Well, we’ve had a few real nice warm fall days recently. I love setting my chair in the back yard to read, when its like that. Another thing I really love doing in the fall, is roasting beef over two charcoal fires, with a little mulberry wood added in for smoke.
Recently, I went to my local grocery and picked up two beef roasts, about two and a half pounds each and then lit two piles of charcoal in my grill. I seasoned up the beef and placed both roasts next to each other on a cast iron pan. In about an hour and a half, they were perfectly medium rare. Here’s how I did that.
2 2-1/2 lb. beef roasts, each with a layer of fat
Olive oil
Adobo seasoning
Cajun seasoning
Red pepper flakes
1 quart of beef broth
Flour
Smoked paprika
Preparation
Take the roasts and rub them with olive oil. Place them, fat side up, in a cast iron skillet. Season them with adobo seasoning and cajun seasoning. Don’t measure, just sprinkle both on heavily. Now sprinkle on some red pepper flakes. Let the beef sit at room temperature while you prepare grill.

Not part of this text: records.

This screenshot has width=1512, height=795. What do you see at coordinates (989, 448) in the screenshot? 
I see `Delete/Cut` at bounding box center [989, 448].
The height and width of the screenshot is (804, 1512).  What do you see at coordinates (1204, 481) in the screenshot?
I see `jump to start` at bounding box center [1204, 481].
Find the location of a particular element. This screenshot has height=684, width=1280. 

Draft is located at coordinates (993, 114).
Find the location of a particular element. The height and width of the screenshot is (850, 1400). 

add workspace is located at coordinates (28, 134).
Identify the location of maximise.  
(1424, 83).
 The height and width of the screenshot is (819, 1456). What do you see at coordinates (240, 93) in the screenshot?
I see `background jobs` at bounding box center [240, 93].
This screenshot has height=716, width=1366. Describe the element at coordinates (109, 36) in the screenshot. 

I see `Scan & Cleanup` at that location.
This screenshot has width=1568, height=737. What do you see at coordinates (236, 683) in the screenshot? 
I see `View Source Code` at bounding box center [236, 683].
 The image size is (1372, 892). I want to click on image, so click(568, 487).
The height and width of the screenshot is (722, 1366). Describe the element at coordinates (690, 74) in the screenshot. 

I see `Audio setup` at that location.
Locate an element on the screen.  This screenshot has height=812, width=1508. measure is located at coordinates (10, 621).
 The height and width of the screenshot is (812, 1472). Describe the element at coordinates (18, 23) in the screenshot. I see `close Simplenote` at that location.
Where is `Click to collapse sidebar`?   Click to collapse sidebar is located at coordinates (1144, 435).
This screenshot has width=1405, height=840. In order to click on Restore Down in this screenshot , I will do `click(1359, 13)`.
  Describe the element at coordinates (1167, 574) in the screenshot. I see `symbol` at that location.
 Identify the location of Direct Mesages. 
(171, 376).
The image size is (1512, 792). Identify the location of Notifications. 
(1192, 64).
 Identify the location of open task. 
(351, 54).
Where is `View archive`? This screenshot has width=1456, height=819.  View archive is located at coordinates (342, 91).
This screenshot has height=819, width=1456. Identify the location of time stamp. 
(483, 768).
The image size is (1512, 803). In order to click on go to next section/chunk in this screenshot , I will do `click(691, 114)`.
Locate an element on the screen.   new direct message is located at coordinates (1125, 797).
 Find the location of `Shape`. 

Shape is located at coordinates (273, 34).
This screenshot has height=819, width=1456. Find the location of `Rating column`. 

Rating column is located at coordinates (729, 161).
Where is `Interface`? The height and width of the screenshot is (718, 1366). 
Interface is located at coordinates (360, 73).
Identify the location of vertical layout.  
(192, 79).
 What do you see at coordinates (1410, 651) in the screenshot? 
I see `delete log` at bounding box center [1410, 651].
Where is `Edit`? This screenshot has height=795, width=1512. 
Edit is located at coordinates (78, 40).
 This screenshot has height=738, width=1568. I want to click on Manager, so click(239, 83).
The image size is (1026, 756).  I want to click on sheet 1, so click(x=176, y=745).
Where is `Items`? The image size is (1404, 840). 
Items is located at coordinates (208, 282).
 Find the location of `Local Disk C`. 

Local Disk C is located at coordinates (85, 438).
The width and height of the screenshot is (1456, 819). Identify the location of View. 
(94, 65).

You need a big enough grill, so you can light two piles of charcoal and still fit the cast iron pan between them, without being directly over the coals. To light the coals, make two piles of charcoal and then go break up some hardwood branches and pile the sticks on top of the coals. Light the sticks with a propane torch. The sticks will burn down and light the coals. I never use charcoal starter. I like my food to taste like wood smoke, not lighter fluid.
When some of the coals start to glow, place the cast iron pan with the beef, on the grate, centered between the two fires. Close the lid. My charcoal piles were fairly deep, so this cooked faster than I expected. In an hour and a half, it was ready. I pull the beef off when an instant read thermometer shows 120º in the center of the roast. When it does, put the roasts onto a platter in a warm place to rest while you make gravy.
For the gravy, place the cast iron skillet on the stove. You should have a nice amount of beef fat in it. Turn the stove on medium high. Add enough flour (and about a teaspoon of smoked paprika) to absorb the fat, but still be somewhat wet while you stir it.
Stir the flour for a couple of minutes, scraping up the stuff that stuck to the pan. Add beef broth, about a cup at a time, and stir. After each addition, bring it to a boil. Keep adding broth until you have a nice gravy, with just the right thickness. Taste and adjust the gravy for salt and pepper. Add the gravy to a bowl. Slice the beef thin and place it on a warm serving platter. Pour any juices from the beef into the gravy.
Serving
Serve lots of beef next to a large boiled potato, that has been broken apart with a fork. Cover both with gravy. Add some broccoli that was sautéed with garlic, some homemade bread, and open a good bottle of Cabernet Sauvignon. Dinner is served.